Note: post was originally in 2012. It has been updated in November 2018 to discuss a new martial privilege case, Sewell v. State, now pending before the Maryland Court of Appeals with a decision coming any day now.
I never write about marital privilege. But I have an interest in modern technology and how it will affect pre-trial discovery and admissibility of evidence. Which takes me to the 4th Circuit opinion U.S. v. Hamilton.
This case involves the bribery conviction of a former member of the Virginia House of Delegates who also served part-time as an administrator with the Newport News, Virginia public school system. Basically, the guy pushed for and got a salary from Old Dominion University for getting funding for a million-dollar program called Center for Teacher Quality and Education Leadership. (FACT: 89% of all “education centers” with titles as goofy and ambiguous as this one are hopelessly corrupt.)

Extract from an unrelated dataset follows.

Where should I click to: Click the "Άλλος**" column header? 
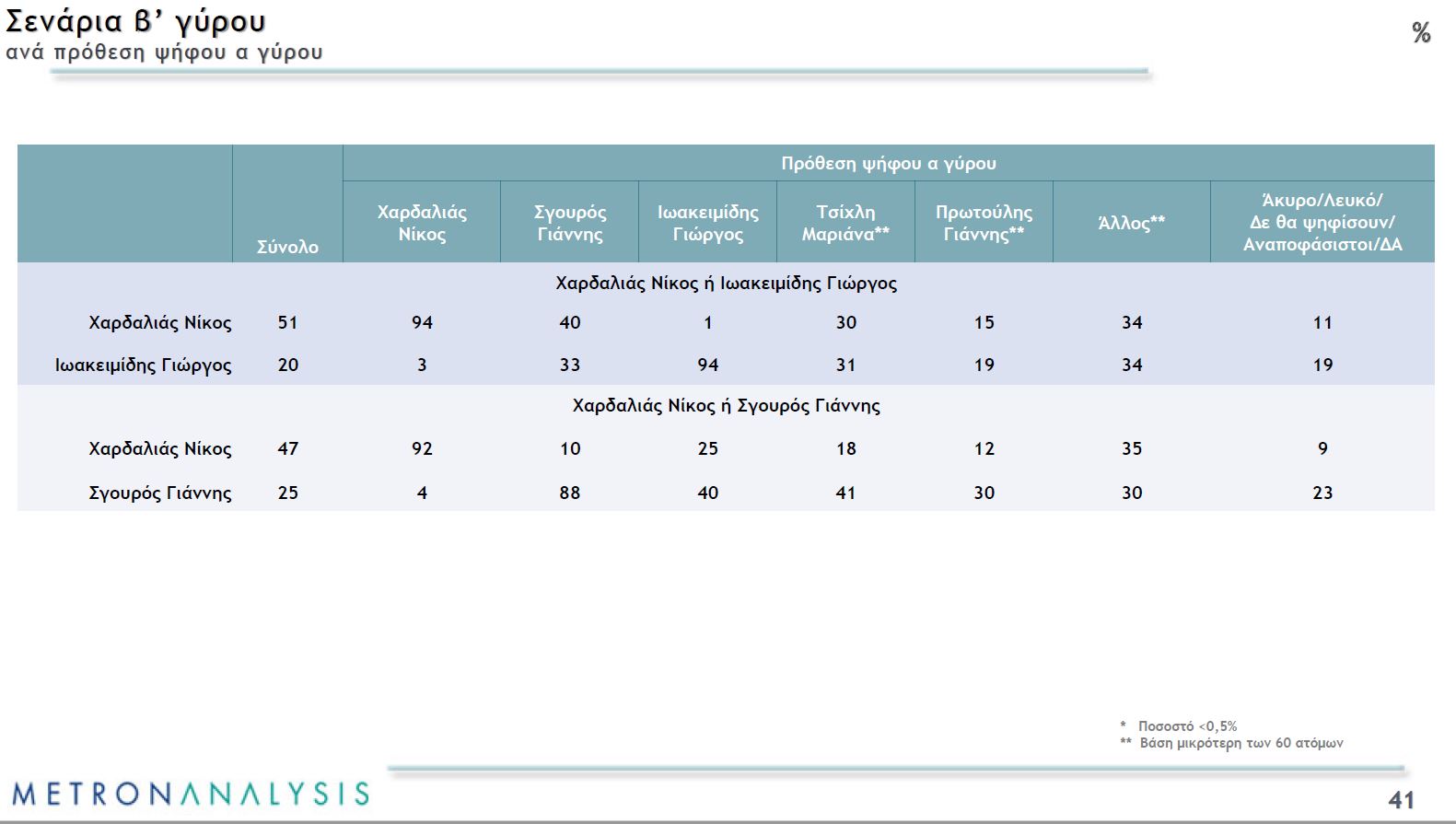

Anyway, a key piece of evidence in the takedown of this guy is an email that he writes to his wife about how he is trying to get this salary out of the deal which he writes from his public school computer. So the question is whether the marital privilege applies because he used his work email account.
For what I think are good reasons, communications between spouses have long been thought to implicate important privacy and confidentiality interests. This has led to a recognition of a marital privilege in both Maryland and federal law that makes communications between spouses presumptively confidential.